Eva le dio la mano, le dijo gracias. María Eugenia la miró a sus ojos, dulces y severos, sinceros. “Fue una mirada… como cuando se dice, dos que se enamoran. Eso es lo que más me gustaba de Eva, que la sinceridad se le escapaba por los poros. Una vez, cuando ya trabajaba con ella, me preguntó qué pensaba y yo le dije: ‘Usted, señora, es muy sensible, muy guerrera, muy impetuosa, muy del alma sale todo. Y por eso va a tener muchos problemas. La mayoría de los políticos argentinos se perdieron de conocerla. Por eso los hombres le daban así'”, recuerda y se disculpa por la expresión. Pero piensa en eso, y después piensa en el presente, y se enoja más: “¿Qué le pasa a los políticos? Yo no soy política, digo como siento. No sé si estoy equivocada. Yo quiero de los poderosos argentinos que miren más esta patria. Que no se dediquen más a pelear por si este tiene una buena idea o una mala idea. Si es una buena persona, si está trabajando y tienen buenos sentimientos, que ayuden”, dice enojada.
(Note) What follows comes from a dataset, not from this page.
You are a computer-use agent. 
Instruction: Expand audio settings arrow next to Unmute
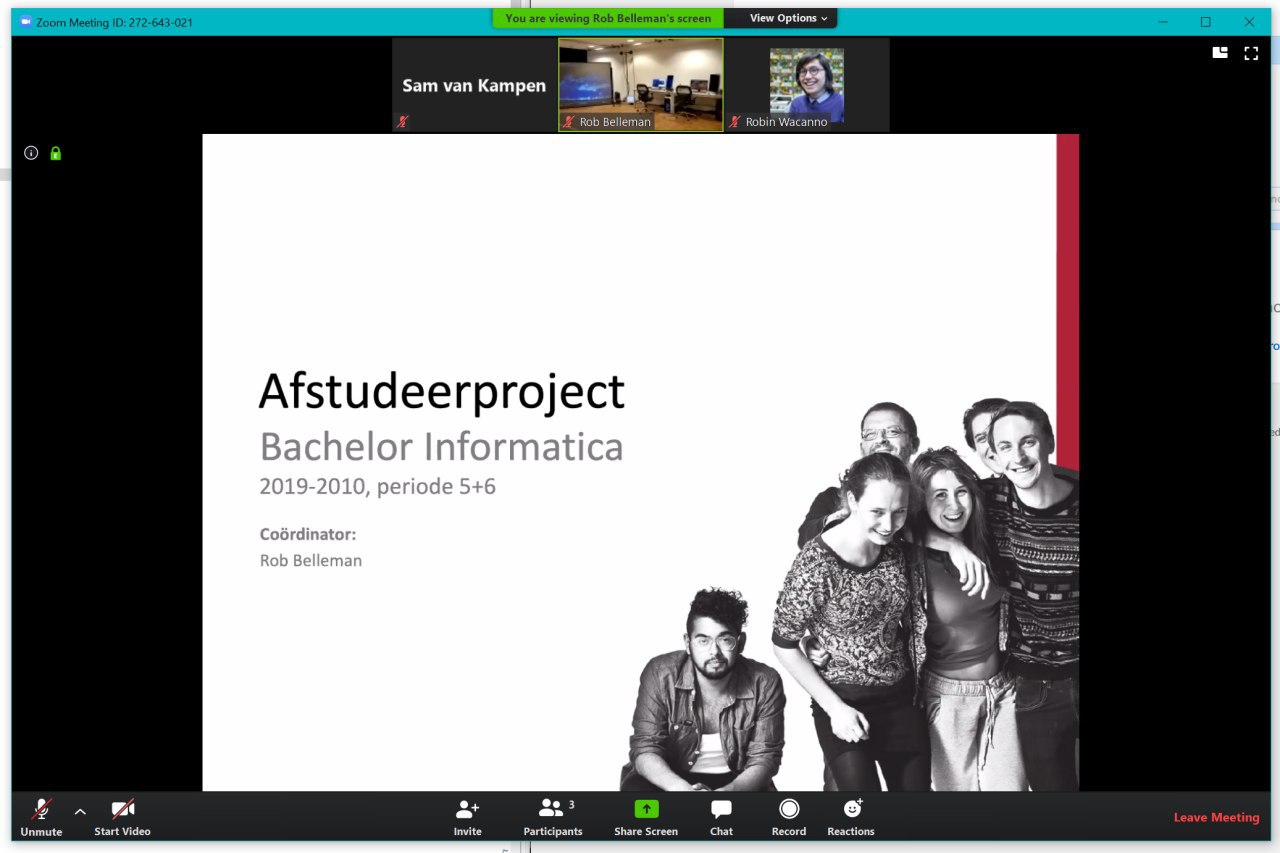coord(80,811)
Volvió a trabajar con ella cuando Evita comenzó con las pérdidas, los primeros síntomas del cáncer. Perón la mandó a llamar a su casa, a ella y a su hermana Rita. Evita seguía trabajando pero cada vez se volvía más consciente de su muerte. En el último tiempo, cuando ya no podía levantarse de la cama, y estaba flaca, débil, pero su piel seguía pulida, María Eugenia permanecía en la noche, sentada junto a ella. El día de su muerte, en la madrugaba, Eva la levantó para ir al baño. “La sostenía con mis brazos y ahí, en el lavabo me dijo: ya queda poco. Luego, se durmió profundamente. Llamé al médico, que vino en calconcillos. Después de eso, no la escuché más, entró en agonía. La vi luchar hasta el último momento. Y Perón, nunca vi llorar a un hombre así, a pesar de lo que dicen, él la amaba más. No había forma de no darse cuenta”, dice con lágrimas en los ojos, como si hubiese sido ayer.
Antes de dormir y después de rezar, María Eugenia piensa en esos años, se le aparecen “distintos momentos” de su vida. Y se siente feliz, orgullosa de haber mantenido siempre la disciplina y la humildad, de haber dejado todo, sin esperar nada a cambio. “Pobre es el que no escucha”, dice, esa mujer de piel tersa a pesar del paso de los años y de que ya se siente a la espera de su despedida, de ese día “signado por Dios”.